O relatório, baseado na análise de 1.000 empresários, de todos os países do G20, destaca que com a lentidão do crescimento econômico seguido de recessão, houve um declínio significativo na criação de novos empregos. O impacto mais evidente da escassez de trabalho é na população jovem, cujo atraso no crescimento dos lucros pode afetar suas despesas pessoais e a saúde de economias nacionais pelos próximos anos.
Maria Pinelli, vice presidente para o Crescimento Estratégico de Mercados da Ernst & Young comenta: "A chave para uma recuperação da economia global é dar suporte aos empresários. Os empresários criam empregos, constroem economias e dão apoio às comunidades. Existe uma clara oportunidade de dar suporte aos jovens, através do empreendedorismo em nações desenvolvidas e em desenvolvimento. O empreendedorismo pode elevar o nível de vida da juventude, diminuir a pobreza e ter um impacto significativamente positivo na sociedade."
Conforme o relatório, os governantes do G20 necessitam de ferramentas mais robustas para medir o empreendedorismo e aumentar o impacto de incentivos concebidos para auxiliar no crescimento da inovação e enfrentar a lentidão na contratação de serviços, o declínio da criação de empregos e o aumento geral do desemprego.

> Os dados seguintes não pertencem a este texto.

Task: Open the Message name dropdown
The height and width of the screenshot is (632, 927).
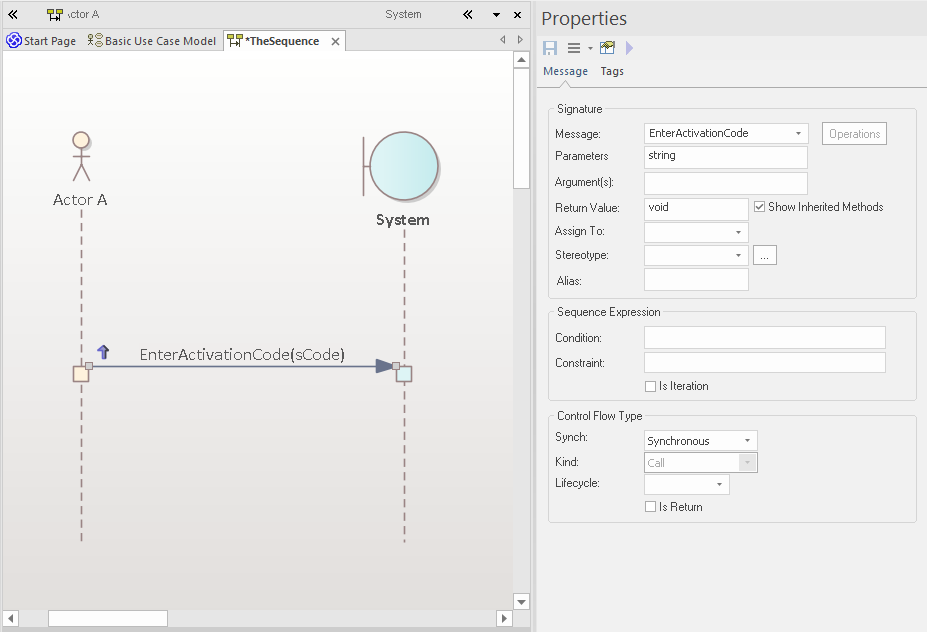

O relatório destaca cinco pilares chave para construir um ambiente de empreendimento bem sucedido: "cultura de empreendedorismo", "educação e treinamento", "acesso ao financiamento", "regulamentação e taxação, e "suporte coordenado" entre as diferentes agências públicas envolvidas na direção de facilitar e apoiar o empreendedorismo dentro de um país.
Jean-Pierre Letartre, gerente nacional de parcerias da Ernst & Young na França, um dos anfitriões da edição de 2011 do G20 YES, disse: Embora não devam escolher vencedores e perdedores, os governos devem criar a plataforma correta para o crescimento e continuar a ter um papel importante desempenhado no fácil acesso ao financiamento para jovens empreendedores. Em quase todos os países do G20, os próprios empresários apontam para o papel chave que o governo tem que desempenhar, sendo que isto deve ser uma prioridade principal na política regulatória."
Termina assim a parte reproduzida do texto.